How do spread betting companies make money?
Brokers provide traders with spread betting services, but one question remains – how do they make money from it if there is no commission fee? The fact is that brokers receive money from the spreads that they charge clients for trading. But in addition to the market spread, the broker adds a margin.
Difference between Forex trading and spread betting
Beginners are often lost and do not understand what to do among the large numbers of financial markets.
The same is true when it comes to Forex trading and spread betting.
The differences between Forex and spread betting are often subtle, but key points to understanding the two markets include how they work and their benefits.
We have highlighted a few key points by focusing on which you can easily understand the difference between these two.
- Let’s start with the most obvious – the definition of two types of trading.
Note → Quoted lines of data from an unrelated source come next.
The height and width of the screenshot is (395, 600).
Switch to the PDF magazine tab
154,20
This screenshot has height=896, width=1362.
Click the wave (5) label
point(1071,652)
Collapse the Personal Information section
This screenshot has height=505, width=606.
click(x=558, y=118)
Forex trading is a process where you can buy and sell different currencies. The spread betting involves the result of these trades, so it is something like gambling.
- If Forex trading is carried out in foreign currency, then spread betting covers a large number of markets – stocks, bonds, the Forex market.
- When trading Forex, the trader deposits the transaction amount on this occasion, or the profit is limited to this amount. In the case of a spread, the trader invests part of the money. As a result, they can trade at a high value, and the profit can be much higher than this value. But do not forget that the loss can be enormous as well.
- The Forex industry is a more established and regulated form of trading than spread betting. This has been the case since it first began many years ago, which means that there are strict rules to keep things running smoothly for traders worldwide who use this currency pairs system as part of their investments strategy.
- Unlike Forex trading, spread betting is prohibited by Islamic law. The reason is that it is considered a form of gambling.
What is better, CFD or spread betting?
CFD (Contract for Difference) trading gives you the opportunity to purchase a contract to own a certain trading instrument. Instead of owning the asset, the trader has a contract for the rights of its ownership.
The answer to the question of which one is better between these two is a bit complicated. It all depends on traders’ requests, opportunities, and subjective opinions.
Let’s consider the main differences between CFD and the spread of betting and understand its advantages.
- As it was clear by definition, when buying and selling CFD, you trade for a certain amount of CFD for trading instruments.
- CFD trading does not have dates or deadlines, while spread bets have expiration dates.
- Spread betting is carried out through brokers; CFD trading can be done directly on the market. It is believed that this ensures the simplicity of transactions. However, it does not guarantee high security. Therefore, when trading CFDs, a broker will never be superfluous. Read more about CFD brokers here.
When does spread betting arbitrage happen?
Let’s move on to such a thing as spread betting arbitrage.
This concept also occurs in real life – when traders buy some goods on the market for a certain price and resell them at much higher prices.
The same is true when it comes to spread betting. When traders buy a spread from one company for X price and sell it for Y price, which is higher than X price, spread arbitrage occurs.
And the difference between the price of X and Y is the trader’s profit.
Best spread betting platforms
When choosing the best spread betting platform, you can compare it with such criteria as:
- number of markets the platform offers
- maximum leverage it offers
- customer care service
Find the list of best spread betting platforms here.
Conclusion
The article introduced you to the definition of spread betting, how it works, and compared it with Forex and CFD trading.
To wrap up, we would like to say that when deciding on this strategy, remember to take into account potential profits and the risks involved in each transaction type as well.
By constantly practising, everyone can learn from their own mistakes, which helps to lead down a successful path towards becoming an experienced trader who knows what they’re doing.